En un quart de siècle, tout cela a changé. Tout d’abord, en France, le VIH ne concerne plus “tout le monde” au même titre. Les homosexuels masculins et, dans une moindre mesure, les migrants d’Afrique subsaharienne, sont nettement plus touchés que les hétérosexuels. Une étude de l’Institut de veille sanitaire, publiée dès 2009 sans que cela fasse de bruit, et reparue en septembre dans The Lancet, cette fois avec tambours et trompettes, laissait penser que l’épidémie de VIH était “hors de contrôle” chez les gays de France. C’était un peu exagéré mais cela traduisait une réalité : il n’y a pas d’égalité vis-à-vis du virus du sida. Le Plan 2010-2014 intègre enfin ce fait, reprenant les recommandations de divers rapports. Il insiste sur un dépistage généralisé, qui devra être proposé par les médecins de ville et financé à hauteur d’un milliard d’euros, et sur un traitement précoce, les antirétroviraux ayant désormais fait la preuve de leur efficacité. Le but est d’identifier rapidement les séropositifs qui s’ignorent : ils seraient environ 50 000 en France (avec évidemment un turn-over important puisqu’il y a 7 000 nouvelles contaminations chaque année) et ce vivier sans cesse renouvelé alimente l’épidémie.

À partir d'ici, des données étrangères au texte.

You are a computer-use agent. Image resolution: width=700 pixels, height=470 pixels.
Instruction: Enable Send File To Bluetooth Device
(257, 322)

Ces chiffres montrent bien que l’actuelle politique de prévention, basée sur l’utilisation du préservatif, a atteint ses limites depuis plusieurs années. Comme me l’a dit Bruno Spire, directeur de recherches à l’Inserm et président de l’association Aides, “croire que les gens vont se protéger à 100% tout le temps avec le préservatif relève de la méthode Coué. Comme si les gens allaient être parfaits tout le temps… C’est comme si on prônait l’abstinence : après tout, c’est un bon moyen de ne pas être contaminé !” Même si le marché du condom se porte bien en France, l’utilisation systématique de la capote est donc en baisse. Ce qui, dans une population fortement touchée par le VIH comme celle des homosexuels masculins, est un vrai danger. J’ai voulu comprendre les raisons de cette baisse de vigilance ou de cette lassitude, et la manière dont les gays envisageaient la prise de risque. Voici les témoignages de trois d’entre eux.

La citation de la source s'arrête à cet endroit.